| Activity |
Copy exactly, and only, the lines from the line containing "You are a computer-use" through the last line of the records below, both included, and leave out any pictures.

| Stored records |

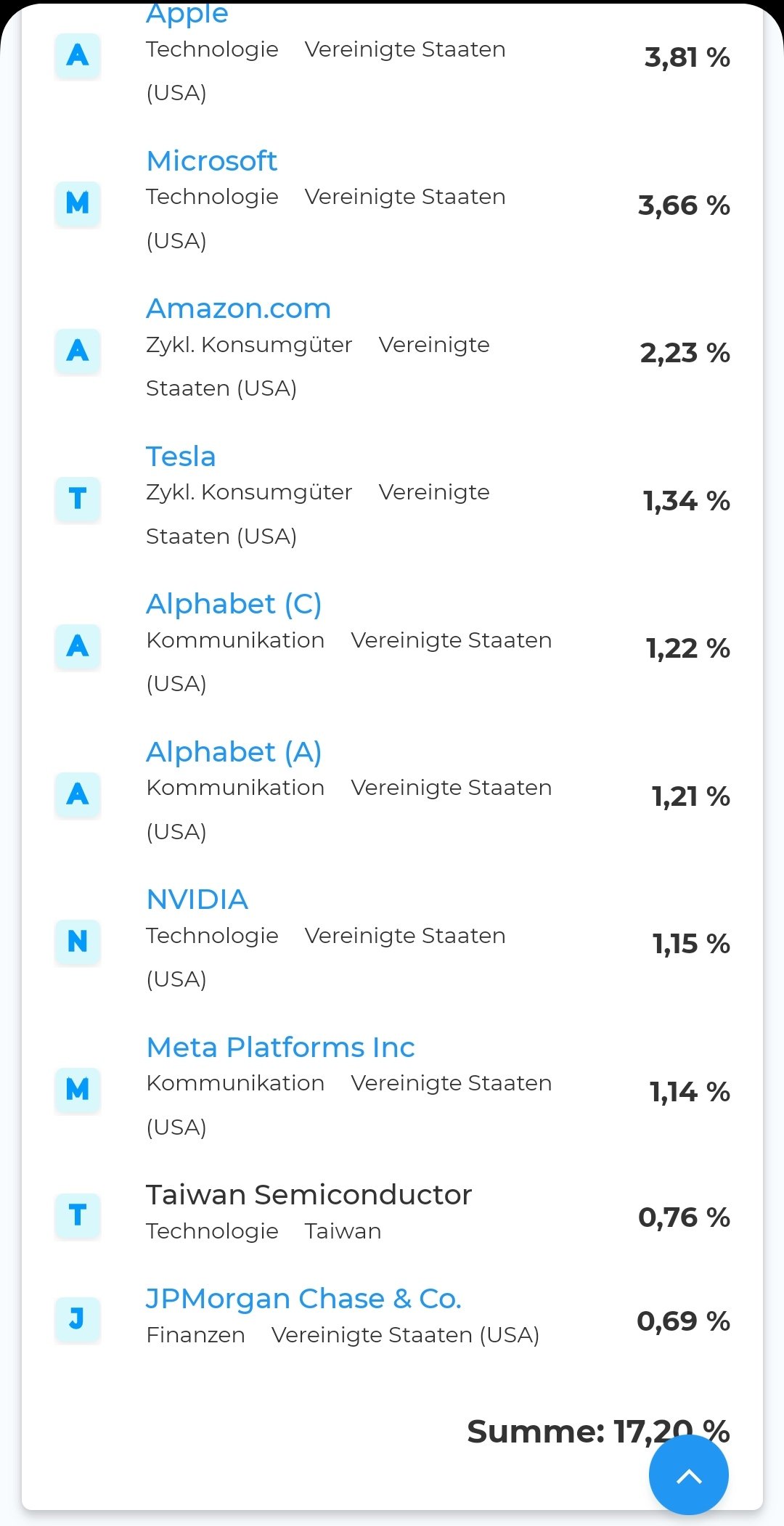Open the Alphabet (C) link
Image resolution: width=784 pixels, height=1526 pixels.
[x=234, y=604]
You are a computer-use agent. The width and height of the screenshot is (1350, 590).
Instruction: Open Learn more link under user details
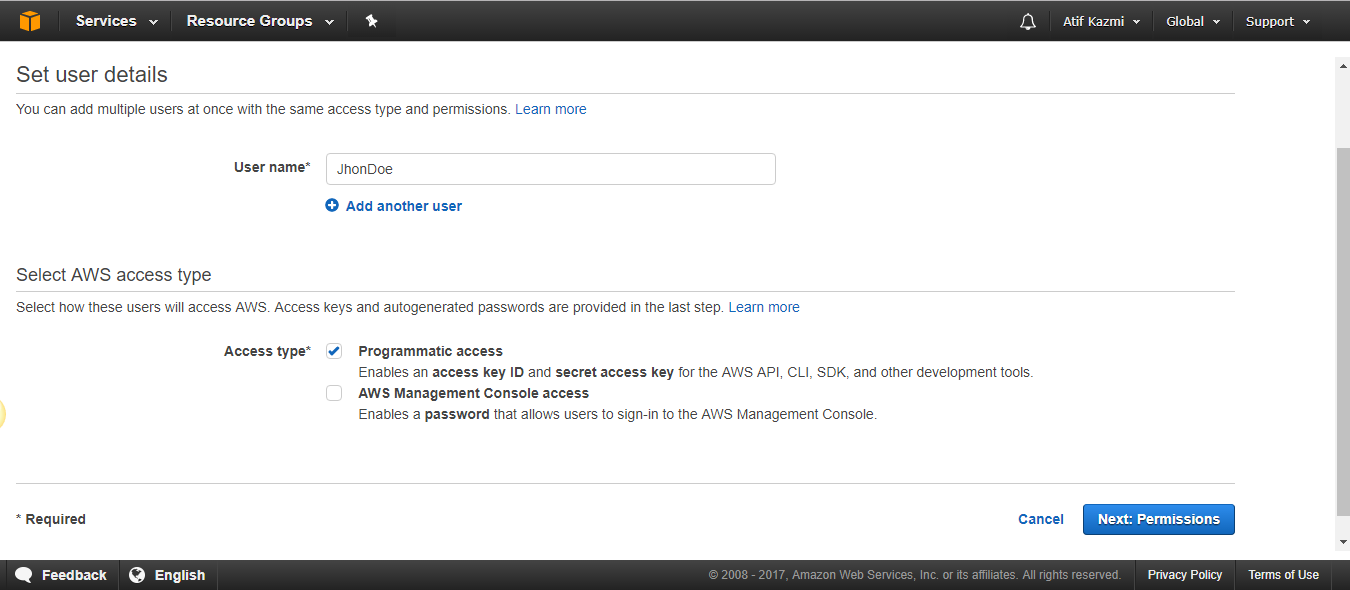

| Result of this exercise |
You are a computer-use agent. The width and height of the screenshot is (1350, 590).
Instruction: Open Learn more link under user details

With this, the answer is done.